Kate poprosiła o dodatkową ochronę. Po tym, co pokazano w "The Crown"
Księżna Kate słynie z przezorności. Na co dzień otwarta i bezpośrednia w kontaktach, na pierwszym miejscu stawia bezpieczeństwo bliskich. Jak wynika z doniesień brytyjskiej prasy, poprosiła o wzmocnienie ochrony rodziny. Wszystko za sprawą "The Crown".
Czwarty sezon "The Crown" odbił się szczególnie szerokim echem nie tylko w brytyjskich mediach, ale i w kręgach władzy, a nawet socjety. Szczegółowo omówiono już wiele wątków, zwłaszcza związanych z pojawiającymi się w serialu księżnej Dianie i Margaret Thatcher. Reakcje były zróżnicowane. Głos w sprawie zabrał nawet m.in. brytyjski minister kultury, który apelował, iż twórcy powinni zaznaczać, że serial to fikcja.

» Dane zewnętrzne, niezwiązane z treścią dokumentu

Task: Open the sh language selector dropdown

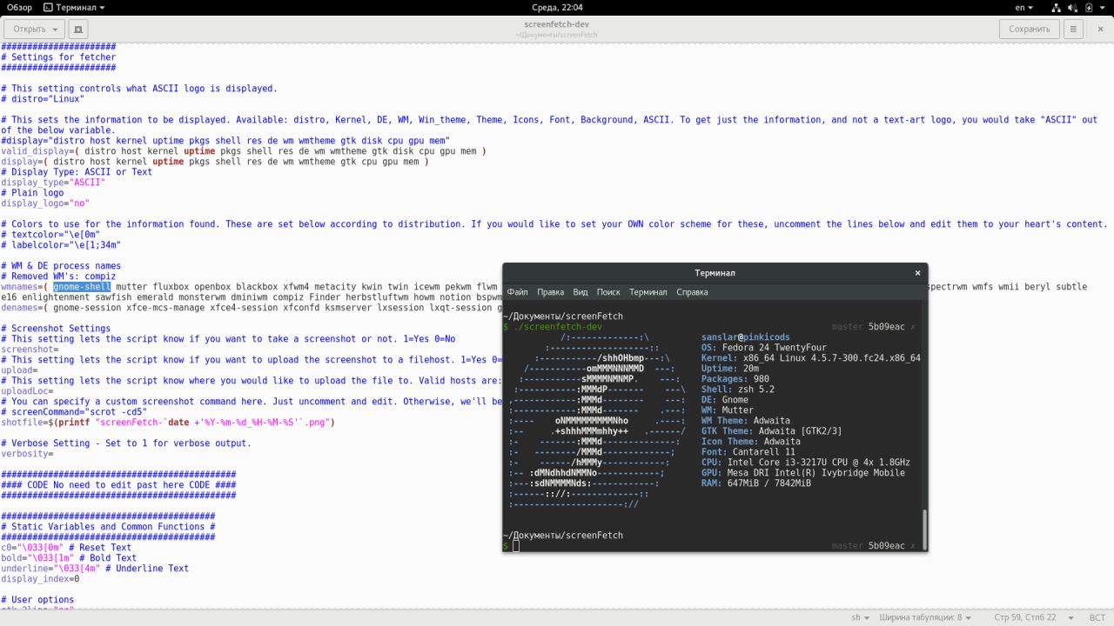Action: (861, 617)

Nie do końca zadowoleni z "The Crown" podobno są nawet członkowie rodziny królewskiej. Nie jest jednak tajemnicą, że akurat Kate i William są fanami seriali. Mówi się o tym, że m.in. "The Crown" jest jedną z produkcji, które oglądają w wolnym czasie. Jak się jednak okazuje, ostatni sezon, a szczególnie niektóre wątki poruszyły młodą księżną.
Zobacz wideo: Pokazali związek Karola i Diany. Książę William ma żal do Netfliksa
Jeden nawet, jak donosi brytyjska prasa, sprawił, że Kate poprosiła o wzmożenie ochrony dla niej i bliskich. Wpływ na jej decyzję miał jeden z wątków w "The Crown". Chodzi o incydent z lat 80., kiedy to intruz wdarł się do pałacu Buckingham. Michael Fagan podobno dwa razy wślizgnął się do królewskich komnat, raz rzekomo budząc królową, odsłaniając zasłony.
Choć takie zdarzenia należą do prawdziwych incydentów, bo rodzina królewska jest objęta szczególną ochroną, to i tak księżna niewątpliwie woli "zapobiegać niż leczyć". Wiadomo wszakże, że zarówno Kate i William, jak i ich dzieci, są przygotowani na różnego rodzaju, nawet skrajne sytuacje, a ich współpracownicy na takie wypadki mają odpowiednie procedury.
To o tyle istotne, że mieszkają w pałacu Kensington w centrum Londynu, który co prawda jest oddalony od często uczęszczanych ścieżek i wzroku ciekawskich, ale ryzyko wtargnięcia intruza wciąż istnieje. Podobno Kate z Williamem podjęli nawet decyzję, a dodatkowa ochrona strzeże już pałacu.